7. Let your kids know you love them simply because they are yours, not because of what they accomplish or fail to accomplish in life.
Don’t compare your children to other children, don’t judge them based on their accomplishments, don’t look for external validation for your love of them. There’s a lot to learn when it comes to raising your kids, but this might be the most important: love them simply because they are yours.
Now that you’ve made it through the first six things every parent should do, let’s look at number 7:
8. Create traditions for holidays and family events during the year so that your children can bond with you and their siblings over these major occasions every year.
You can establish traditions for any type of holiday or family event that comes up during the year! Traditions don’t even have to be big – sometimes a tradition is as simple as you and your children baking cookies together every Saturday morning.
If you’re struggling to come up with ideas for meaningful traditions, here are some examples:
- For Christmas, you could gather around the Christmas tree to open presents on Christmas morning. You could also have everyone share what they loved most about their year and what they are grateful for.
- For Thanksgiving, you could cook a special recipe that has been handed down in your family over generations. This will help remind everyone of the importance of preserving history in your family.
- For Father’s Day, you could do a special project with your kids – such as make a scrapbook of all their favorite moments with Dad throughout the year!
9. Set aside at least one day every week when you turn off all of your technology so you’re free to spend time with your family without any kind of distractions or excuses preventing that quality time from happening each week.
- 9. Set aside at least one day every week when you turn off all of your technology so you’re free to spend time with your family without any kind of distractions or excuses preventing that quality time from happening each week.*
In a world where we are constantly distracted by our cell phones and other devices, it can be difficult to find the time to sit down and have a conversation with your family members. One way to combat this problem is by turning off all technology during meal times, but sometimes that isn’t enough. You should also dedicate at least one day every week when you turn off all of your devices and spend some quality time with your loved ones.

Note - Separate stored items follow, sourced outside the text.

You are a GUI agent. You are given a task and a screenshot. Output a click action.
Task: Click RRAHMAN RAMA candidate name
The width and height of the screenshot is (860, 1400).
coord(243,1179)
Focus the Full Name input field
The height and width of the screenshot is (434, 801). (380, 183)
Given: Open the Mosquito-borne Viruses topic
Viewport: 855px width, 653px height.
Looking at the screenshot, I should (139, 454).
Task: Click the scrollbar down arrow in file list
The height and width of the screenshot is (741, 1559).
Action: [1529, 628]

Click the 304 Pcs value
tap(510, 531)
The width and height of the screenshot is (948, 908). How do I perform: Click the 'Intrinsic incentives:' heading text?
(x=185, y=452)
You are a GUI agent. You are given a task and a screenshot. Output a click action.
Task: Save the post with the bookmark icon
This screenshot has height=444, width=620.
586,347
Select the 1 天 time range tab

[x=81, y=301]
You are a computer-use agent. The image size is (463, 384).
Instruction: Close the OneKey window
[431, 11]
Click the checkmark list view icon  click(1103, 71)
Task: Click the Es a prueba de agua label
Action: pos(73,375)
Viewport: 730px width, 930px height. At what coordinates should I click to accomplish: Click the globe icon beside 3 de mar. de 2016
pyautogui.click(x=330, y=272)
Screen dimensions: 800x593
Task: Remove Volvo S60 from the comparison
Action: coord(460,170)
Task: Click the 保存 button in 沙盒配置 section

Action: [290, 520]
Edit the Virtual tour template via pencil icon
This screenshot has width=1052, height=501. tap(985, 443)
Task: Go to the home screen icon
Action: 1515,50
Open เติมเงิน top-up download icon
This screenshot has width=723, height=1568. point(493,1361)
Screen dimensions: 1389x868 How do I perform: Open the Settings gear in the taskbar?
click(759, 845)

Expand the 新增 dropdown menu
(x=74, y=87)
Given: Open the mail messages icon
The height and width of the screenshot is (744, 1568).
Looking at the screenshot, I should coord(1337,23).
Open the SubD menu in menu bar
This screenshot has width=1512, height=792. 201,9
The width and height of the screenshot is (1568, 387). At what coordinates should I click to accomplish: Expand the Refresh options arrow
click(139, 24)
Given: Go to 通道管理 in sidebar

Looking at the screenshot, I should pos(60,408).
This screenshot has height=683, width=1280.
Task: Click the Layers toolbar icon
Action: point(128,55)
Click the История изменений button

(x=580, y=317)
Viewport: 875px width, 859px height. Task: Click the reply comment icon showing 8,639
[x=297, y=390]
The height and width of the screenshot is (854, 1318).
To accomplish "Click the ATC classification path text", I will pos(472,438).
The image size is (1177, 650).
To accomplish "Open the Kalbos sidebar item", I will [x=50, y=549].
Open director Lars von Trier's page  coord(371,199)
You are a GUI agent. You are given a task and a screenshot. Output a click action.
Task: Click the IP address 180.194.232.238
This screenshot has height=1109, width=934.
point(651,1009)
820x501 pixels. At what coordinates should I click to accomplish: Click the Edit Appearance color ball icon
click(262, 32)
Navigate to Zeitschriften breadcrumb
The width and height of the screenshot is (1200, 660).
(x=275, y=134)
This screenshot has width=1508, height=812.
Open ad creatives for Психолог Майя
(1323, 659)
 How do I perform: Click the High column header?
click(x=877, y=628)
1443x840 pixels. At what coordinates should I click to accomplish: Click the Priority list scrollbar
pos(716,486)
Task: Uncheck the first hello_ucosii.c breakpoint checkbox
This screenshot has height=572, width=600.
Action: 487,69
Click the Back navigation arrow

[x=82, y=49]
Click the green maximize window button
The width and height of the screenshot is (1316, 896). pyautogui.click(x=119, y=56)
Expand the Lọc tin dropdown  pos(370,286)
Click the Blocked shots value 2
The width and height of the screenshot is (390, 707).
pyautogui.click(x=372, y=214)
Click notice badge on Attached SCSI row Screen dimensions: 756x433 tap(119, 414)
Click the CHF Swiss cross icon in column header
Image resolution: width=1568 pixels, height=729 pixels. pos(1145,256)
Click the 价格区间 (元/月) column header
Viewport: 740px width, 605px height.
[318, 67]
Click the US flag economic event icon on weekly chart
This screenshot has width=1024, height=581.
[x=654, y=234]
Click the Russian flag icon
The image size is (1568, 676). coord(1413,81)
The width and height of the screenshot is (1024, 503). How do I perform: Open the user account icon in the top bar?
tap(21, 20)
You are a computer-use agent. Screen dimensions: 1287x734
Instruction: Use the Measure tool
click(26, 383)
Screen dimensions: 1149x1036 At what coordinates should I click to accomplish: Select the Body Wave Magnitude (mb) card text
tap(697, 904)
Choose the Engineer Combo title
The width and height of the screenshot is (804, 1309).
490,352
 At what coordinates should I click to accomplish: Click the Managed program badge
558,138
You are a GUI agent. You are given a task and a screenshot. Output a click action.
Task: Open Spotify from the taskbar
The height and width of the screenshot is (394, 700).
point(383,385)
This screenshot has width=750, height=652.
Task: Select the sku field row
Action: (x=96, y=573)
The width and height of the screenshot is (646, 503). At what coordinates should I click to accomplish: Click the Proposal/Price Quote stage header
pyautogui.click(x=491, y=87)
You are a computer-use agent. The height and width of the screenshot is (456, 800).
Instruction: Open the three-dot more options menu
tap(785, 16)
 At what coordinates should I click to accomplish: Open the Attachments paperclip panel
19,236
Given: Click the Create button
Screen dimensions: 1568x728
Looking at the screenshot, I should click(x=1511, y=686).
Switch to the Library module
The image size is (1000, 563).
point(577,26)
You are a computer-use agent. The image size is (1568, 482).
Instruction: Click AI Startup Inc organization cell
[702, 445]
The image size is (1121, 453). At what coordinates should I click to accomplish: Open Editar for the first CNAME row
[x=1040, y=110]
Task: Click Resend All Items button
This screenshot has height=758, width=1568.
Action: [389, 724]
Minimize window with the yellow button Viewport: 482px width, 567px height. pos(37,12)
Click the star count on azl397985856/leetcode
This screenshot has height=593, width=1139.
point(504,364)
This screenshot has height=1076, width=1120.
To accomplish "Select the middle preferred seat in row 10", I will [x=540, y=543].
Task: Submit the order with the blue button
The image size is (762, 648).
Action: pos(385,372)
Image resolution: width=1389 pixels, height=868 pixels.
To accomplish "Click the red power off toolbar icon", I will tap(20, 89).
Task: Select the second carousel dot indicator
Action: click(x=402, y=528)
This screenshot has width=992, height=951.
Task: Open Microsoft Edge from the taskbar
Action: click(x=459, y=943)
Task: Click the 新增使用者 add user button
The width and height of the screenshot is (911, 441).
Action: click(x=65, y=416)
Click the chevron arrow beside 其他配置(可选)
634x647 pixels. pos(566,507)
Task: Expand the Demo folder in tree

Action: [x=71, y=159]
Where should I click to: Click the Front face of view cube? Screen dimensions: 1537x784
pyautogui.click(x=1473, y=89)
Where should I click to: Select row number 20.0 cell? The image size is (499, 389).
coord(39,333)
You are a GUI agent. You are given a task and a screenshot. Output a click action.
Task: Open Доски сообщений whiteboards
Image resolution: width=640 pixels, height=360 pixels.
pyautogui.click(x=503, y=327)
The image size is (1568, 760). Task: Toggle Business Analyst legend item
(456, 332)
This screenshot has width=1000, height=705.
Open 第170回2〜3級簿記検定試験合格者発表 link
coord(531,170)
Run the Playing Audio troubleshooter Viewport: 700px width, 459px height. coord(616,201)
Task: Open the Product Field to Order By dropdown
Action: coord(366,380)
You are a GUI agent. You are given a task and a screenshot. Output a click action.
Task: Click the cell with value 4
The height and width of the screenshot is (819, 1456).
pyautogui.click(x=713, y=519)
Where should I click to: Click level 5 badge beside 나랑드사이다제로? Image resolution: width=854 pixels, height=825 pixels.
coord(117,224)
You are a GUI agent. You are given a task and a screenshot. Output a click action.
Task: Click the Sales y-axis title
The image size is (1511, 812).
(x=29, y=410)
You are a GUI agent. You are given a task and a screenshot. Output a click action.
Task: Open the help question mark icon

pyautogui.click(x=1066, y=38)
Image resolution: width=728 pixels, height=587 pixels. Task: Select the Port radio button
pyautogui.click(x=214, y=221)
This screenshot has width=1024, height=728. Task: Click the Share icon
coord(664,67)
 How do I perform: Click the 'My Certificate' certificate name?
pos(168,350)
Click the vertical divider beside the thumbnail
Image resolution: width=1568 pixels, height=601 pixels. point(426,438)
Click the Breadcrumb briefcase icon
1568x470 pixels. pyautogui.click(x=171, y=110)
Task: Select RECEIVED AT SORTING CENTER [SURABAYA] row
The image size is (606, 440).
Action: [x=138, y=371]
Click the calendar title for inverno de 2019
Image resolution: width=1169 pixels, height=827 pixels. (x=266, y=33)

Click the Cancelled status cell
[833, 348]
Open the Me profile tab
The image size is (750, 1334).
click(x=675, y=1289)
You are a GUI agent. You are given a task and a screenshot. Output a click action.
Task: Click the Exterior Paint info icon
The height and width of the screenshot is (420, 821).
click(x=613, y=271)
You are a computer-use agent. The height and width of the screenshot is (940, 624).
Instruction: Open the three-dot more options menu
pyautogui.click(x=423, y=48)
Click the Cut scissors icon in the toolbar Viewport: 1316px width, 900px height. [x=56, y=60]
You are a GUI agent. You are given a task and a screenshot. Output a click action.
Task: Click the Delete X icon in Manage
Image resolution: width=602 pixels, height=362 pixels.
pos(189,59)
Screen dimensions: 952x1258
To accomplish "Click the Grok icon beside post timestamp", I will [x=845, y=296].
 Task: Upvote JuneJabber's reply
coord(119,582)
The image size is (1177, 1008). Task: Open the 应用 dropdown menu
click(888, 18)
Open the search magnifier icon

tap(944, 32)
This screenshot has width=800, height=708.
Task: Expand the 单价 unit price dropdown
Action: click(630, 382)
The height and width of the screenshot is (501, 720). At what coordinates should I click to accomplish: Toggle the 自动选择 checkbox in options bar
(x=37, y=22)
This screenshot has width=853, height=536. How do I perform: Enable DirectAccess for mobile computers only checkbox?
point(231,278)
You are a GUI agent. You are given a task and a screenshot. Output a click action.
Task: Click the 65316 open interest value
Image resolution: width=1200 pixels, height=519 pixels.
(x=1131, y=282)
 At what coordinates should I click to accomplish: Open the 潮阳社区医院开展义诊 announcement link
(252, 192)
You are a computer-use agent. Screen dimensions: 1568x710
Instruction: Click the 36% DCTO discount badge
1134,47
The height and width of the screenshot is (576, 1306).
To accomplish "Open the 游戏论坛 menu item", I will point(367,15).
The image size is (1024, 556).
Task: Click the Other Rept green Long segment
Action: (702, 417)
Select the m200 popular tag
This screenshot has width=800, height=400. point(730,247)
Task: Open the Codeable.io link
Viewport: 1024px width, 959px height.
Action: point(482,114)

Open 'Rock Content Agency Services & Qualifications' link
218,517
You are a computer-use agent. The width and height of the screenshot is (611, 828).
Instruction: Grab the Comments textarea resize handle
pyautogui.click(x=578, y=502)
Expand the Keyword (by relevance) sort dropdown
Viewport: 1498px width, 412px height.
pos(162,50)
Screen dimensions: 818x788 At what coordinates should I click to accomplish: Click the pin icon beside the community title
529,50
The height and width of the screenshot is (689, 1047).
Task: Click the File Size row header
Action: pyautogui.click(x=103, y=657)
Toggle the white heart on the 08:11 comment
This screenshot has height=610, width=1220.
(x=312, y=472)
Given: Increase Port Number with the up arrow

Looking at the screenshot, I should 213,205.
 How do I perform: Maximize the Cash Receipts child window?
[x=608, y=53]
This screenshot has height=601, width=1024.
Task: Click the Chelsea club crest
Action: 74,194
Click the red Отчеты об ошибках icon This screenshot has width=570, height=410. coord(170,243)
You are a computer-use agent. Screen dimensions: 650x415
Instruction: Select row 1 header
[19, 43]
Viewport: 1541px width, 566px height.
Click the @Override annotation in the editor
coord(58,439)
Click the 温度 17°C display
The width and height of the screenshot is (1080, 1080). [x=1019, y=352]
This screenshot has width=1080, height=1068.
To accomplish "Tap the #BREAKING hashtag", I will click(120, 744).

10. Spend regular time with your children where you treat them as an equal rather than a child and have conversations with them about things that matter to them even if those things seem insignificant to you on the surface
Kids know the difference between quality time and fake time. Instead of rushing through a conversation to get to a more important task, take the time to listen. Treat them as an equal and they’ll act like one. They’re still a kid, but you’re also having conversations with another human being.
Don’t judge their interests or think that what they want to talk about is silly or unimportant just because it doesn’t seem deep on the surface. This is how you build trust and foster good communication between you both.
Give them your undivided attention; put away your phone or laptop so that they know that you respect their intelligence enough to give them your full consideration when they have something to say.